Parkinson’s disease is a neurodegenerative disorder that affects parts of the brain. There is currently no cure for Parkinson’s disease. 

What are the symptoms? 

The main symptoms of Parkinson’s disease are muscle stiffness, slowness of movement, tremors, sleep disturbance, chronic fatigue, an impaired quality of life and can lead to severe disability.  

What are the early signs?

Symptoms start gradually, sometimes beginning with a barely noticeable tremor in just one part of the body.

In the early stages, people may show little or no expression, and their arms may not swing when they walk.

Speech can also become soft or slurred, with the condition worsening over time.

What are the causes?

Scientists believe a combination of genetic and environmental factors are the cause of Parkinson’s disease.

It occurs after a person experiences loss of nerve cells in a part of their brain. However, it is not known why the loss of nerve cells associated with the condition takes place.

Scientists say genetics cause about 10 to 15% of Parkinson’s, and can therefore run in families.

Other factors attributed to causing the condition include environmental problems such as pollution, though such links are inconclusive.

How is it diagnosed?

No tests can conclusively show if a person has the disease, but doctors can make a diagnosis based on symptoms, medical history and a physical examination.

A specialist will ask the person to write or draw, walk or speak to check for any common signs of the condition.

They may even check for difficulty making facial expressions and slowness of limb movement.

Can it be treated?

Although there is no cure, a number of treatments are available to help reduce the symptoms.

The three main remedies include medication, exercise and therapy, which can help people in different ways.

————

WHAT THIS EXERCISE ASKS:
A: From the Parkinson’s disease overview, quote the text starting at "Symptoms start gradually, sometimes" and ending at "are the causes?".
B: Decide whether each statement below agrees with the Parkinson’s disease overview. Answer yes or no for each, and quote the words of the text that decide it. (i) Genetics are said to cause about 10 to 15% of Parkinson’s. (ii) A test exists that can conclusively show whether a person has the disease. (iii) Environmental problems such as pollution have been firmly shown to cause the condition.

STUDY MATERIAL:
————

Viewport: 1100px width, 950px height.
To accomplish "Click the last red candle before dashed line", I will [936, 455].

————

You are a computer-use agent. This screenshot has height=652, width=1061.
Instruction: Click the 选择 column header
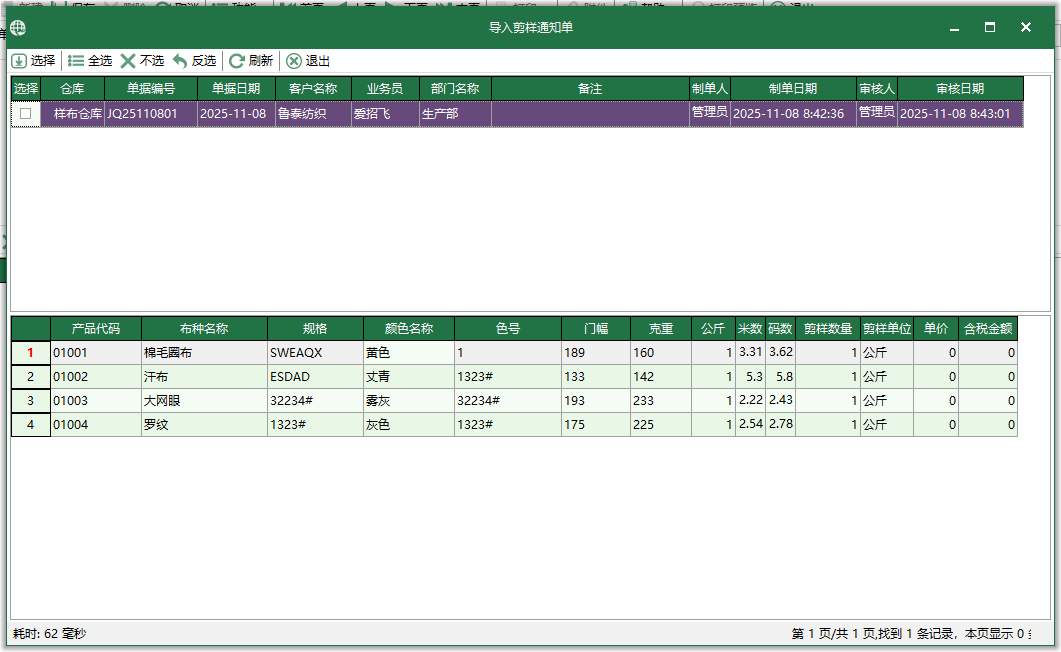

————

ANSWER SET:
A:
Symptoms start gradually, sometimes beginning with a barely noticeable tremor in just one part of the body.

In the early stages, people may show little or no expression, and their arms may not swing when they walk.

Speech can also become soft or slurred, with the condition worsening over time.

What are the causes?

B:
(i) Yes: "Scientists say genetics cause about 10 to 15% of Parkinson’s"
(ii) No: "No tests can conclusively show if a person has the disease"
(iii) No: "though such links are inconclusive"